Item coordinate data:
------------------------------------------------------------

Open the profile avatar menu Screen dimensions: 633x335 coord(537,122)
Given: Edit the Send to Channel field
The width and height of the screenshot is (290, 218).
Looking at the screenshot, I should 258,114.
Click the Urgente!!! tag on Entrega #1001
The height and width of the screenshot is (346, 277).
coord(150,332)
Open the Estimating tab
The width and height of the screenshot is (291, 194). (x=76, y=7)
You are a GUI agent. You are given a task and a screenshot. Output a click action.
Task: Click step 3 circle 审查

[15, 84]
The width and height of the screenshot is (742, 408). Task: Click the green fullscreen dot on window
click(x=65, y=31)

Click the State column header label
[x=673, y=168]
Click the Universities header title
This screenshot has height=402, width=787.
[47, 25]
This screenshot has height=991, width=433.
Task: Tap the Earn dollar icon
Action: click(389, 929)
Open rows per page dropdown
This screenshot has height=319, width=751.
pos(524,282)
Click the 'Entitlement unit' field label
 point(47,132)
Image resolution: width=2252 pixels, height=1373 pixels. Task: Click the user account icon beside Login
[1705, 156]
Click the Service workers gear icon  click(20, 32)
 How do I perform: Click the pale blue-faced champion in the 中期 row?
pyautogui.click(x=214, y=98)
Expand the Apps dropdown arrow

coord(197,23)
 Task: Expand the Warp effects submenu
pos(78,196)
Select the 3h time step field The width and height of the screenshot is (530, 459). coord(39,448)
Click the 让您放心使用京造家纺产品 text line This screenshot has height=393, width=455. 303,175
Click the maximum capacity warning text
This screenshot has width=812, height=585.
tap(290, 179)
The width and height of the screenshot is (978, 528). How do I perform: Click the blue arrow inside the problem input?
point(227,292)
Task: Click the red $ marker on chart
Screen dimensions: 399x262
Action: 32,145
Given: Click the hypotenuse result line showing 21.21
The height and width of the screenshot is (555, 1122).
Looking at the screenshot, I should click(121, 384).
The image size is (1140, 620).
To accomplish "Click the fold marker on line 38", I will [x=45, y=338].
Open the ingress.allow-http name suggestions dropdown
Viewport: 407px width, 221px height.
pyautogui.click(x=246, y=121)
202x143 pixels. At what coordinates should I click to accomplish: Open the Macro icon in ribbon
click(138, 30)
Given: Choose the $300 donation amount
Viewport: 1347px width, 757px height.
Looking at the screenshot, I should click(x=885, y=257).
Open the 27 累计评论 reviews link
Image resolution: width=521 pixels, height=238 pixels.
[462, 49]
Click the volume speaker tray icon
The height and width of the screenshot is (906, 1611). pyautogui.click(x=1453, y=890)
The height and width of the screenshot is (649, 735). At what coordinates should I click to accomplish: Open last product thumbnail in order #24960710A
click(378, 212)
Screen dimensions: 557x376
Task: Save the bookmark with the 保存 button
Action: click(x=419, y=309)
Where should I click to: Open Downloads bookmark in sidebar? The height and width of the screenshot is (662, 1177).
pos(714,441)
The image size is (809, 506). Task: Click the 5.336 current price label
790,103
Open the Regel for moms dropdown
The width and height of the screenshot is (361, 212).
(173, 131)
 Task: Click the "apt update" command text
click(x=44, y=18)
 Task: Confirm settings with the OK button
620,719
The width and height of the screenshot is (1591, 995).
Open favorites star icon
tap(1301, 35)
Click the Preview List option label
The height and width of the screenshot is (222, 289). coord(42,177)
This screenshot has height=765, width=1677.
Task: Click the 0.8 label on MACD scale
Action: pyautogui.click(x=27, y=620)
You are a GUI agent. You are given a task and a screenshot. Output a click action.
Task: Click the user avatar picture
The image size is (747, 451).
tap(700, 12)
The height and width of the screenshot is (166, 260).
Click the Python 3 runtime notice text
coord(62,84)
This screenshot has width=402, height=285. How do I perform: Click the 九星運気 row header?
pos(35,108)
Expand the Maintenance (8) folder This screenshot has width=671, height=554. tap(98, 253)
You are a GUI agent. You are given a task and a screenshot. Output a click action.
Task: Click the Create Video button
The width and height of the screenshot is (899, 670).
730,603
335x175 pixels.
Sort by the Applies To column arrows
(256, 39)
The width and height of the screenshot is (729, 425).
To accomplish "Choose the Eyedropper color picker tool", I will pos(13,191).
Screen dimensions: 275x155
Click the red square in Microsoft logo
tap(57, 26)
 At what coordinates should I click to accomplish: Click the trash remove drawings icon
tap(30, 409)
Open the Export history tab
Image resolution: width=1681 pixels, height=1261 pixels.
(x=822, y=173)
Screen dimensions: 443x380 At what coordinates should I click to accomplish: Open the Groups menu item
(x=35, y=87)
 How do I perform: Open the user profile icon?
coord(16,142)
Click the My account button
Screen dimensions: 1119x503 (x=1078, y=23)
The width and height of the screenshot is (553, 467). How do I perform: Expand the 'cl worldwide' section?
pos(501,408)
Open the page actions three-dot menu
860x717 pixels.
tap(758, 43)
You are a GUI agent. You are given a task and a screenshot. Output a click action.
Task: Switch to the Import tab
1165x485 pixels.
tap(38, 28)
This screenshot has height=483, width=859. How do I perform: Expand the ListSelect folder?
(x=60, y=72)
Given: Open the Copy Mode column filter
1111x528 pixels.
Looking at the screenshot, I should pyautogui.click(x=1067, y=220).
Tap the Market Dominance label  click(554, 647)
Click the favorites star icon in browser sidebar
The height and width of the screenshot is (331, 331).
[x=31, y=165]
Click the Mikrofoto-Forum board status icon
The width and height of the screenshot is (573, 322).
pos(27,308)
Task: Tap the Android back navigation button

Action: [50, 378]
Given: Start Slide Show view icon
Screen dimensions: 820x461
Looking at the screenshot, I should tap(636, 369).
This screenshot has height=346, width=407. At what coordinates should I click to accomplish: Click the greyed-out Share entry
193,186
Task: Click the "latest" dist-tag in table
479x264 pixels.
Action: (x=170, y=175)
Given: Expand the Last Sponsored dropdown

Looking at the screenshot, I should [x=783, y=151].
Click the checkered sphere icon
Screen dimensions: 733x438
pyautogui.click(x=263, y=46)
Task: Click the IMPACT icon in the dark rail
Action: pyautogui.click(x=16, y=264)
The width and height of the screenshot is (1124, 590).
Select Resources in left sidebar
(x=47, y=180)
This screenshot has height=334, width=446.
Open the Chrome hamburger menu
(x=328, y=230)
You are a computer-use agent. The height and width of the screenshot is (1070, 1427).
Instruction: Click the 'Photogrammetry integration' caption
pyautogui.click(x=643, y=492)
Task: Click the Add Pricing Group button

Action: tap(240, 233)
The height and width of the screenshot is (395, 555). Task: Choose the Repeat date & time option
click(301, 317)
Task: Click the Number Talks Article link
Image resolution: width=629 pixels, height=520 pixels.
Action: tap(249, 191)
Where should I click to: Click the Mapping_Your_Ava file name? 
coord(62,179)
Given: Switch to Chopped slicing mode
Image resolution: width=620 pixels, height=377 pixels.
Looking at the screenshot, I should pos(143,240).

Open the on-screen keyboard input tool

------------------------------------------------------------

Render all of the material above as a numbered list, one line per entry, omitting any blank lines.

1. Open the profile avatar menu Screen dimensions: 633x335 coord(537,122)
2. Given: Edit the Send to Channel field
3. The width and height of the screenshot is (290, 218).
4. Looking at the screenshot, I should 258,114.
5. Click the Urgente!!! tag on Entrega #1001
6. The height and width of the screenshot is (346, 277).
7. coord(150,332)
8. Open the Estimating tab
9. The width and height of the screenshot is (291, 194). (x=76, y=7)
10. You are a GUI agent. You are given a task and a screenshot. Output a click action.
11. Task: Click step 3 circle 审查
12. [15, 84]
13. The width and height of the screenshot is (742, 408). Task: Click the green fullscreen dot on window
14. click(x=65, y=31)
15. Click the State column header label
16. [x=673, y=168]
17. Click the Universities header title
18. This screenshot has height=402, width=787.
19. [47, 25]
20. This screenshot has height=991, width=433.
21. Task: Tap the Earn dollar icon
22. Action: click(389, 929)
23. Open rows per page dropdown
24. This screenshot has height=319, width=751.
25. pos(524,282)
26. Click the 'Entitlement unit' field label
27.  point(47,132)
28. Image resolution: width=2252 pixels, height=1373 pixels. Task: Click the user account icon beside Login
29. [1705, 156]
30. Click the Service workers gear icon  click(20, 32)
31.  How do I perform: Click the pale blue-faced champion in the 中期 row?
32. pyautogui.click(x=214, y=98)
33. Expand the Apps dropdown arrow
34. coord(197,23)
35.  Task: Expand the Warp effects submenu
36. pos(78,196)
37. Select the 3h time step field The width and height of the screenshot is (530, 459). coord(39,448)
38. Click the 让您放心使用京造家纺产品 text line This screenshot has height=393, width=455. 303,175
39. Click the maximum capacity warning text
40. This screenshot has width=812, height=585.
41. tap(290, 179)
42. The width and height of the screenshot is (978, 528). How do I perform: Click the blue arrow inside the problem input?
43. point(227,292)
44. Task: Click the red $ marker on chart
45. Screen dimensions: 399x262
46. Action: 32,145
47. Given: Click the hypotenuse result line showing 21.21
48. The height and width of the screenshot is (555, 1122).
49. Looking at the screenshot, I should click(121, 384).
50. The image size is (1140, 620).
51. To accomplish "Click the fold marker on line 38", I will [x=45, y=338].
52. Open the ingress.allow-http name suggestions dropdown
53. Viewport: 407px width, 221px height.
54. pyautogui.click(x=246, y=121)
55. 202x143 pixels. At what coordinates should I click to accomplish: Open the Macro icon in ribbon
56. click(138, 30)
57. Given: Choose the $300 donation amount
58. Viewport: 1347px width, 757px height.
59. Looking at the screenshot, I should click(x=885, y=257).
60. Open the 27 累计评论 reviews link
61. Image resolution: width=521 pixels, height=238 pixels.
62. [462, 49]
63. Click the volume speaker tray icon
64. The height and width of the screenshot is (906, 1611). pyautogui.click(x=1453, y=890)
65. The height and width of the screenshot is (649, 735). At what coordinates should I click to accomplish: Open last product thumbnail in order #24960710A
66. click(378, 212)
67. Screen dimensions: 557x376
68. Task: Save the bookmark with the 保存 button
69. Action: click(x=419, y=309)
70. Where should I click to: Open Downloads bookmark in sidebar? The height and width of the screenshot is (662, 1177).
71. pos(714,441)
72. The image size is (809, 506). Task: Click the 5.336 current price label
73. 790,103
74. Open the Regel for moms dropdown
75. The width and height of the screenshot is (361, 212).
76. (173, 131)
77.  Task: Click the "apt update" command text
78. click(x=44, y=18)
79.  Task: Confirm settings with the OK button
80. 620,719
81. The width and height of the screenshot is (1591, 995).
82. Open favorites star icon
83. tap(1301, 35)
84. Click the Preview List option label
85. The height and width of the screenshot is (222, 289). coord(42,177)
86. This screenshot has height=765, width=1677.
87. Task: Click the 0.8 label on MACD scale
88. Action: pyautogui.click(x=27, y=620)
89. You are a GUI agent. You are given a task and a screenshot. Output a click action.
90. Task: Click the user avatar picture
91. The image size is (747, 451).
92. tap(700, 12)
93. The height and width of the screenshot is (166, 260).
94. Click the Python 3 runtime notice text
95. coord(62,84)
96. This screenshot has width=402, height=285. How do I perform: Click the 九星運気 row header?
97. pos(35,108)
98. Expand the Maintenance (8) folder This screenshot has width=671, height=554. tap(98, 253)
99. You are a GUI agent. You are given a task and a screenshot. Output a click action.
100. Task: Click the Create Video button
101. The width and height of the screenshot is (899, 670).
102. 730,603
103. 335x175 pixels.
104. Sort by the Applies To column arrows
105. (256, 39)
106. The width and height of the screenshot is (729, 425).
107. To accomplish "Choose the Eyedropper color picker tool", I will pos(13,191).
108. Screen dimensions: 275x155
109. Click the red square in Microsoft logo
110. tap(57, 26)
111.  At what coordinates should I click to accomplish: Click the trash remove drawings icon
112. tap(30, 409)
113. Open the Export history tab
114. Image resolution: width=1681 pixels, height=1261 pixels.
115. (x=822, y=173)
116. Screen dimensions: 443x380 At what coordinates should I click to accomplish: Open the Groups menu item
117. (x=35, y=87)
118.  How do I perform: Open the user profile icon?
119. coord(16,142)
120. Click the My account button
121. Screen dimensions: 1119x503 (x=1078, y=23)
122. The width and height of the screenshot is (553, 467). How do I perform: Expand the 'cl worldwide' section?
123. pos(501,408)
124. Open the page actions three-dot menu
125. 860x717 pixels.
126. tap(758, 43)
127. You are a GUI agent. You are given a task and a screenshot. Output a click action.
128. Task: Switch to the Import tab
129. 1165x485 pixels.
130. tap(38, 28)
131. This screenshot has height=483, width=859. How do I perform: Expand the ListSelect folder?
132. (x=60, y=72)
133. Given: Open the Copy Mode column filter
134. 1111x528 pixels.
135. Looking at the screenshot, I should pyautogui.click(x=1067, y=220).
136. Tap the Market Dominance label  click(554, 647)
137. Click the favorites star icon in browser sidebar
138. The height and width of the screenshot is (331, 331).
139. [x=31, y=165]
140. Click the Mikrofoto-Forum board status icon
141. The width and height of the screenshot is (573, 322).
142. pos(27,308)
143. Task: Tap the Android back navigation button
144. Action: [50, 378]
145. Given: Start Slide Show view icon
146. Screen dimensions: 820x461
147. Looking at the screenshot, I should tap(636, 369).
148. This screenshot has height=346, width=407. At what coordinates should I click to accomplish: Click the greyed-out Share entry
149. 193,186
150. Task: Click the "latest" dist-tag in table
151. 479x264 pixels.
152. Action: (x=170, y=175)
153. Given: Expand the Last Sponsored dropdown
154. Looking at the screenshot, I should [x=783, y=151].
155. Click the checkered sphere icon
156. Screen dimensions: 733x438
157. pyautogui.click(x=263, y=46)
158. Task: Click the IMPACT icon in the dark rail
159. Action: pyautogui.click(x=16, y=264)
160. The width and height of the screenshot is (1124, 590).
161. Select Resources in left sidebar
162. (x=47, y=180)
163. This screenshot has height=334, width=446.
164. Open the Chrome hamburger menu
165. (x=328, y=230)
166. You are a computer-use agent. The height and width of the screenshot is (1070, 1427).
167. Instruction: Click the 'Photogrammetry integration' caption
168. pyautogui.click(x=643, y=492)
169. Task: Click the Add Pricing Group button
170. Action: tap(240, 233)
171. The height and width of the screenshot is (395, 555). Task: Choose the Repeat date & time option
172. click(301, 317)
173. Task: Click the Number Talks Article link
174. Image resolution: width=629 pixels, height=520 pixels.
175. Action: tap(249, 191)
176. Where should I click to: Click the Mapping_Your_Ava file name? 
177. coord(62,179)
178. Given: Switch to Chopped slicing mode
179. Image resolution: width=620 pixels, height=377 pixels.
180. Looking at the screenshot, I should pos(143,240).
181. Open the on-screen keyboard input tool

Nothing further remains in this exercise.